## Tâche
Mettez à jour tout ce qui va de la ligne contenant « Heat Shied (93, 94) » jusqu'à celle contenant « DOŁĄCZ (127, 560) », toutes deux comprises, en remplaçant « Inquire » par « Enquire » sans rien modifier d'autre. Ne redonnez que ces lignes.
**** Matériel
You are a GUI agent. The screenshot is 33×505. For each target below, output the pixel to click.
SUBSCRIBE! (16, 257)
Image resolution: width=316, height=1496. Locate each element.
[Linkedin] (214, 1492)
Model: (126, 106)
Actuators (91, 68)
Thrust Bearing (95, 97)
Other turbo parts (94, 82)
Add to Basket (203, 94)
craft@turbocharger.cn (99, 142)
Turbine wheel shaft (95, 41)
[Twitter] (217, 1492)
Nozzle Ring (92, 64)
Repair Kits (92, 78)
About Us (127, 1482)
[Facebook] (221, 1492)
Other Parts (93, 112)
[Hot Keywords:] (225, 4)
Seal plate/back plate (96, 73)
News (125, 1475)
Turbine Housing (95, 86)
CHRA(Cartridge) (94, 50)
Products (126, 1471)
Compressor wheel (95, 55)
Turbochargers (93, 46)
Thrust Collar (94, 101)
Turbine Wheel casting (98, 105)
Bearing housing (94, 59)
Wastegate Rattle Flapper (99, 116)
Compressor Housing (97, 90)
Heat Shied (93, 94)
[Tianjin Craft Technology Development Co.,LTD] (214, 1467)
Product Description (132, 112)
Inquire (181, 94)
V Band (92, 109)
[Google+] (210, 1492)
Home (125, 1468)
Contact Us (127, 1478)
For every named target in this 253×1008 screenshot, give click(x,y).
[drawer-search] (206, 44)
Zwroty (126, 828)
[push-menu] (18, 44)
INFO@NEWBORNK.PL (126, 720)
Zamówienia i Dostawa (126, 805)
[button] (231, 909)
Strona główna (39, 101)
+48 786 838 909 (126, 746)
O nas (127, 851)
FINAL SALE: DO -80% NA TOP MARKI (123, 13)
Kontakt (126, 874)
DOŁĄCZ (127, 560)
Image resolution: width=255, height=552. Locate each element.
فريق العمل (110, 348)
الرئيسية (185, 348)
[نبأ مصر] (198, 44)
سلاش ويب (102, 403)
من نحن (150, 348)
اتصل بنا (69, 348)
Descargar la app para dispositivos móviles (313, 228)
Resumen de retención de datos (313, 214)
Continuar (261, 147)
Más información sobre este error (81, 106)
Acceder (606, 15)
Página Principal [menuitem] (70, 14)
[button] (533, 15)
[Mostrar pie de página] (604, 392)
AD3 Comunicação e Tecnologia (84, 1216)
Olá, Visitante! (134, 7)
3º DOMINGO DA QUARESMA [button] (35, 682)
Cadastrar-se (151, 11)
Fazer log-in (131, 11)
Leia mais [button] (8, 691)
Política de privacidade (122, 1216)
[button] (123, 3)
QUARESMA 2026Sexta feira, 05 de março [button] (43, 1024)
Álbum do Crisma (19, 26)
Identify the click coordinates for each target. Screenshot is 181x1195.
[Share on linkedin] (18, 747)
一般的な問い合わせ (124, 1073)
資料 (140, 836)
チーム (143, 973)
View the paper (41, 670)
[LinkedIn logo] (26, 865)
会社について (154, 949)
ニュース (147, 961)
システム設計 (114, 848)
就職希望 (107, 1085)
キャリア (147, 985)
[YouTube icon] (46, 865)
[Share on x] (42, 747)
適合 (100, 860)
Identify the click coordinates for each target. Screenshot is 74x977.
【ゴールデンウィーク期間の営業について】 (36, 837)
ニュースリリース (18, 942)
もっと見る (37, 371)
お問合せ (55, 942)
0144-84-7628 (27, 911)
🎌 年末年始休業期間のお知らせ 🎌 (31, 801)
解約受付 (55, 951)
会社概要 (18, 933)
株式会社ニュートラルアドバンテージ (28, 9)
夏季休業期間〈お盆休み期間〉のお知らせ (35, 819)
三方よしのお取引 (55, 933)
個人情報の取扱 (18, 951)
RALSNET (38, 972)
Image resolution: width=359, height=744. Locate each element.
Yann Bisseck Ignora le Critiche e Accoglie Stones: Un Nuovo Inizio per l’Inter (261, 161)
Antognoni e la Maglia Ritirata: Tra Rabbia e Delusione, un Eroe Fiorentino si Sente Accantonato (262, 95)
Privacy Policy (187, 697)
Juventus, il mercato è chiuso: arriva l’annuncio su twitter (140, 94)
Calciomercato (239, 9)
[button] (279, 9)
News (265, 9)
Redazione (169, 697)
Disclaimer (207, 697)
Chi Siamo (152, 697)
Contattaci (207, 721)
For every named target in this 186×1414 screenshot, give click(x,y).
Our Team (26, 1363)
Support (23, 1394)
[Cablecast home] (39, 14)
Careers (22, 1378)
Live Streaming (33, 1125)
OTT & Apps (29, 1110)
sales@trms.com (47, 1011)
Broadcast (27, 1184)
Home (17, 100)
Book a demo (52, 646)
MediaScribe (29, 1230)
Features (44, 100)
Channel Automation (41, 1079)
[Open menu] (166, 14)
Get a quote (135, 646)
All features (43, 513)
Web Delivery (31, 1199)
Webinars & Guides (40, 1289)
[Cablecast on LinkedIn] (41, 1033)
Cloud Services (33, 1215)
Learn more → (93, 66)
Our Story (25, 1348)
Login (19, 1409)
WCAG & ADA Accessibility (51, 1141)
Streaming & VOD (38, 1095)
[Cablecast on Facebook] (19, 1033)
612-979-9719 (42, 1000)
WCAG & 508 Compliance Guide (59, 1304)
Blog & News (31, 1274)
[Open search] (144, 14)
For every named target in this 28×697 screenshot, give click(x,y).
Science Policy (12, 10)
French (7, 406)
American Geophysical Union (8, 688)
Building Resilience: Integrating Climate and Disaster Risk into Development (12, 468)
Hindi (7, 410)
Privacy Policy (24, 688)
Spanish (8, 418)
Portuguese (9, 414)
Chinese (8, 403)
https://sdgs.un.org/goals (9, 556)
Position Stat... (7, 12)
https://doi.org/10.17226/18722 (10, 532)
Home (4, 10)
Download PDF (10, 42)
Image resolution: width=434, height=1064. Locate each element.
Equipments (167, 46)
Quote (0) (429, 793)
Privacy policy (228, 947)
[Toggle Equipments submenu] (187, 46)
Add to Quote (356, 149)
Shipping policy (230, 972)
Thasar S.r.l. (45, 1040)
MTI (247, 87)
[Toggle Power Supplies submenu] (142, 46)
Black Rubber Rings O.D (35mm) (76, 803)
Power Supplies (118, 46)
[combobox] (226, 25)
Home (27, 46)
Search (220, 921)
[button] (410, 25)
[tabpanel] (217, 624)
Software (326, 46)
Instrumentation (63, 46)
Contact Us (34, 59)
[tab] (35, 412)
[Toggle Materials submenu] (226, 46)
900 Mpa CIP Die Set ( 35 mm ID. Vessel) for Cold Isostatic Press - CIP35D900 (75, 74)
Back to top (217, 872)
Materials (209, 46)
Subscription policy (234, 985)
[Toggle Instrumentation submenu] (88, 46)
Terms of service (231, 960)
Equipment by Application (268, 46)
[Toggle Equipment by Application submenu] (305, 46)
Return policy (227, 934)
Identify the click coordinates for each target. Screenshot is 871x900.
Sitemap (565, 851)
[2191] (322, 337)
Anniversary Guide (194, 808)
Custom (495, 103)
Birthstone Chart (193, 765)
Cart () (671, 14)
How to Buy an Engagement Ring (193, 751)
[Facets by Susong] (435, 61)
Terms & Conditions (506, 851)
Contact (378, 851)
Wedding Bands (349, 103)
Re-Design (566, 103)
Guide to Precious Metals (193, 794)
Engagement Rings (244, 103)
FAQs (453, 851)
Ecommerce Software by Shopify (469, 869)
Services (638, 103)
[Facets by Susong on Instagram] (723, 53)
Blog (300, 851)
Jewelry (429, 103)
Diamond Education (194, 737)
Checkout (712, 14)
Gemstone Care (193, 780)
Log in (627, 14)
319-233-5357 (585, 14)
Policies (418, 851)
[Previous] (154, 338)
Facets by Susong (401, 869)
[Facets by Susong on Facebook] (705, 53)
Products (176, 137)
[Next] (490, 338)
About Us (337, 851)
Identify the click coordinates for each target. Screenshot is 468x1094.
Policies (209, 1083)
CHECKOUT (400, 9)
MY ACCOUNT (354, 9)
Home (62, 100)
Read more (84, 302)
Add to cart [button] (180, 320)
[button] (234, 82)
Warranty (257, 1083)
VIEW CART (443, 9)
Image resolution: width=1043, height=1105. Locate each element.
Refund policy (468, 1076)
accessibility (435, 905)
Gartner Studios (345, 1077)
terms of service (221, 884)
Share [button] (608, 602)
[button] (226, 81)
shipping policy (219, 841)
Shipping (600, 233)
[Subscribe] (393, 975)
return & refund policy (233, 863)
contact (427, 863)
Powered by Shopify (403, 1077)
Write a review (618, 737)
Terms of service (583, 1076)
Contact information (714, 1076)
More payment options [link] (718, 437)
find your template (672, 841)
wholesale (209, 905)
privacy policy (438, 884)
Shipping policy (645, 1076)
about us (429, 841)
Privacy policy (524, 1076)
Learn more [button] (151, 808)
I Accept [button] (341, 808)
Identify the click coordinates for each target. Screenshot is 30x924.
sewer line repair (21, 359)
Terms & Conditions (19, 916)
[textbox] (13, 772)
********
## Réponse rédigée
Heat Shied (93, 94)
[Tianjin Craft Technology Development Co.,LTD] (214, 1467)
Product Description (132, 112)
Enquire (181, 94)
V Band (92, 109)
[Google+] (210, 1492)
Home (125, 1468)
Contact Us (127, 1478)
For every named target in this 253×1008 screenshot, give click(x,y).
[drawer-search] (206, 44)
Zwroty (126, 828)
[push-menu] (18, 44)
INFO@NEWBORNK.PL (126, 720)
Zamówienia i Dostawa (126, 805)
[button] (231, 909)
Strona główna (39, 101)
+48 786 838 909 (126, 746)
O nas (127, 851)
FINAL SALE: DO -80% NA TOP MARKI (123, 13)
Kontakt (126, 874)
DOŁĄCZ (127, 560)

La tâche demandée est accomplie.